Clashes between the Taliban and allied coalition and Afghan troops have claimed hundreds of lives in the past month. Officers and diplomats are predicting a bloody summer.
The results of the violence can be seen at the main hospital at the coalition airbase outside Kandahar, where most of the casualties are Afghans.
Maj. Allan Case, a National Guardsmen from South Carolina, works as a medical mentor for the U.S.-trained Afghan National Army battalion in Kandahar. Since winter, he has seen a steady stream of Afghan dead and wounded coming in daily from battles and ambushes in the countryside.
He says that for every coalition force member killed, 10 Afghan soldiers are killed, with a similar ratio of wounded.
This is Case's second tour in Afghanistan. He says he is less optimistic about the situation in Afghanistan than he was at the end of his first tour 2004.
"Coming back, the Afghan army has made significant progress, but the war has turned for the worse," Case says.
Francesc Vendrell, the European Union's special envoy to Afghanistan, says the Taliban is stronger in southern Afghanistan than it has been in the past three years. "We have to ask ourselves why and what does it mean?"
"It had been somewhat assumed that Afghanistan was a success, that the mere toppling of the Taliban and the arrival of a person that we trusted like President Karzai was enough to ensure a success," Vendrell says. "That was ... a facile assumption."

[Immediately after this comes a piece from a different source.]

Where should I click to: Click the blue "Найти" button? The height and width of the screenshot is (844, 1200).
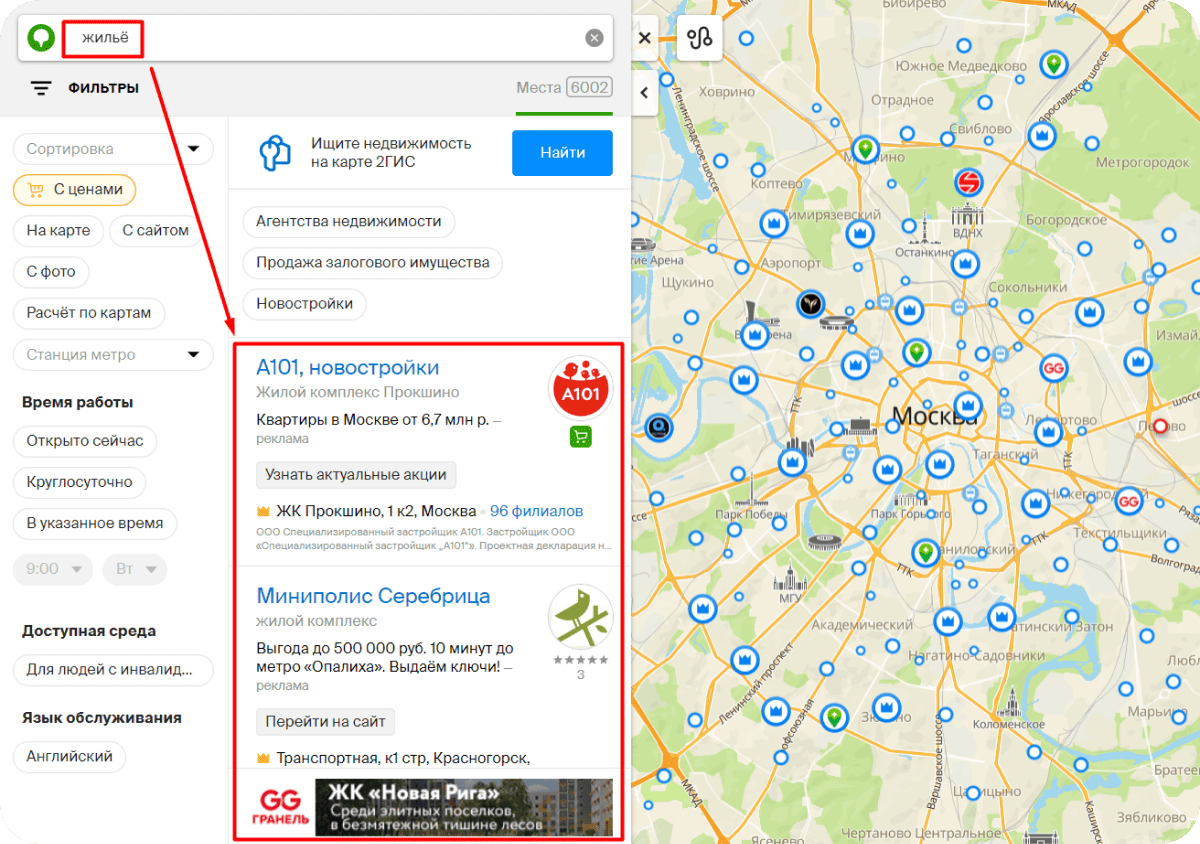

The U.S. military spokesman in Afghanistan, Col. Tom Collins, says the Taliban capitalized on the power vacuum in southern Afghanistan left by the weak central government.
"After the fall of the Taliban, there was an expectation that the government would exert its influence quickly, and that hasn't happened," Collins says. "Let's be truthful here. There have been some shortfalls in the government's ability to control the situation down there."